17. according to the pharmaceutical composition of claim 15 or 16, it is used for the treatment of and is selected from following illness: pain, the inflammatory diseases in joint, irritable bladder, comprise the urinary incontinence, gastro-duodenal ulcer, irritable bowel syndrome (IBS) and inflammatory bowel (IBD, nervosa/allergy/inflammatory dermatosis, psoriatic, asthma, chronic obstructive pulmonary disease, pruritus, or pruigo.

18. pharmaceutical composition according to claim 17, wherein said pain is to be selected from following illness or relevant with it: osteoarthritis, rheumatoid arthritis, ankylosing spondylitis, diabetic neuropathic pain, postoperative pain, non-inflammatory flesh skeleton pain (comprises fibromyalgia, myofasical pain syndrome and backache), the headache of migraine and other type.

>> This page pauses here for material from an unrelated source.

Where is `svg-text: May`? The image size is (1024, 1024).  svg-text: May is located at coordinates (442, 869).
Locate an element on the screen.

19. according to each pharmaceutical composition of claim 15-18, it is Orally administered to it is characterized in that it is suitable for.

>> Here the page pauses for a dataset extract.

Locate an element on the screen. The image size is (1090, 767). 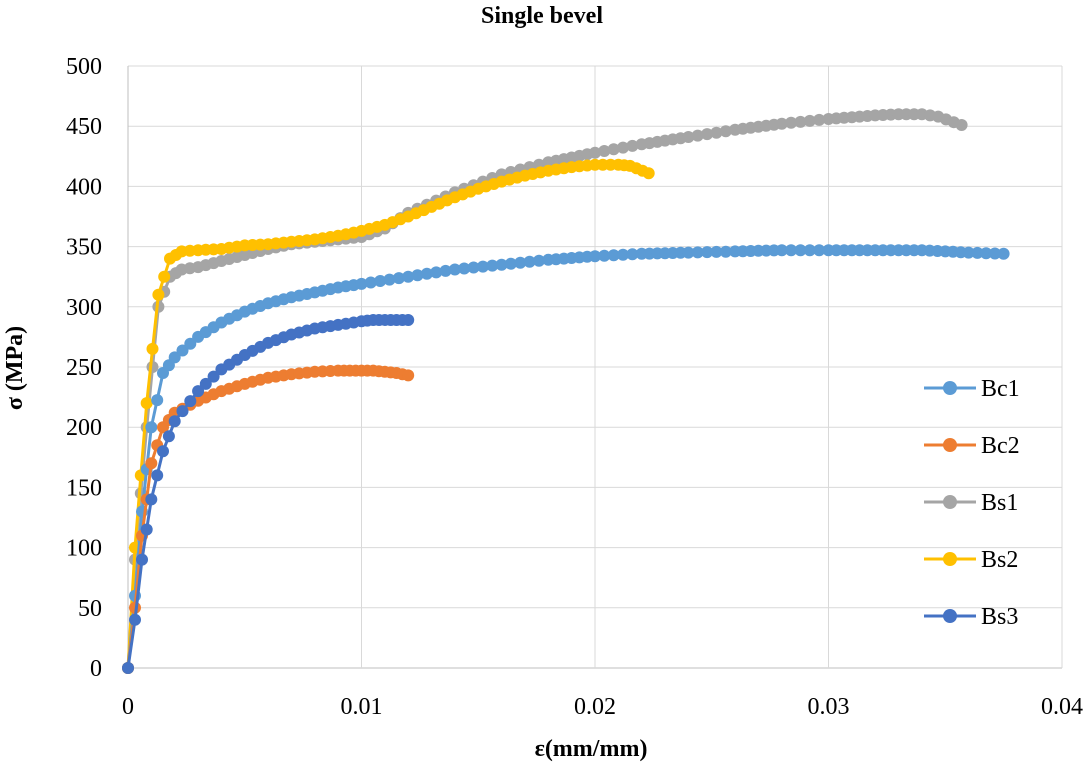
y-tick-label: 350 is located at coordinates (84, 248).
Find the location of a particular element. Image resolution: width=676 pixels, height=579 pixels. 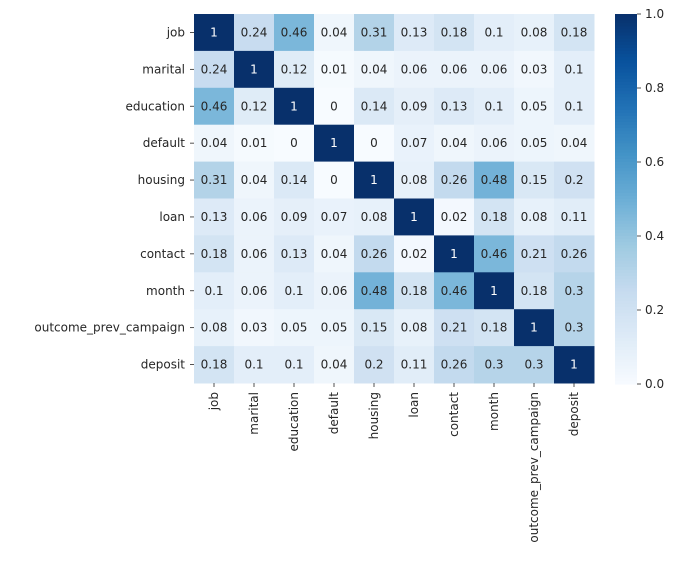

colorbar-tick-label: 0.2 is located at coordinates (654, 310).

20. a method that in the patient, suppresses the plain part of vanilla in conjunction with novel vanilloid receptor, it comprise make the cell of expressing novel vanilloid receptor among the patient with according to each compound of claim 1-13, its isomer, or its pharmaceutical salts contact.

21. one kind is prevented or treats the method that is selected from following illness: pain, the inflammatory diseases in joint, irritable bladder, comprise the urinary incontinence, gastro-duodenal ulcer, irritable bowel syndrome (IBS) and inflammatory bowel (IBD), nervosa/allergy/inflammatory dermatosis, psoriatic, asthma, chronic obstructive pulmonary disease, pruritus, or pruigo, its comprise to needs its administration treatment significant quantity that comprises the people according to each compound of claim 1-13, its isomer, or its pharmaceutical salts.

22. method according to claim 21, wherein said pain is to be selected from following illness or relevant with it: osteoarthritis, rheumatoid arthritis, ankylosing spondylitis, diabetic neuropathic pain, postoperative pain, non-inflammatory flesh skeleton pain (comprises fibromyalgia, myofasical pain syndrome and backache), the headache of migraine and other type.

23. be used to prevent or the application of the illness that the unconventionality expression of treatment and novel vanilloid receptor and/or abnormal activation are relevant according to each compound, its isomer or its pharmaceutical salts of claim 1-13.

24. according to the application that each compound, its isomer or its pharmaceutical salts of claim 1-13 is used to prepare medicine, described medicine is used for prevention or treatment is selected from pain, the inflammatory diseases in joint, irritable bladder, comprise the urinary incontinence, gastro-duodenal ulcer, irritable bowel syndrome (IBS) and inflammatory bowel (IBD), nervosa/allergy/inflammatory dermatosis, psoriatic, asthma, chronic obstructive pulmonary disease, pruritus, or the illness of pruigo.

25. application of compound according to claim 24, wherein said illness is a pain, or it is to be selected from following illness or relevant with it: osteoarthritis, rheumatoid arthritis, ankylosing spondylitis, diabetic neuropathic pain, postoperative pain, non-inflammatory flesh skeleton pain (comprising fibromyalgia, myofasical pain syndrome and backache), the headache of migraine and other type.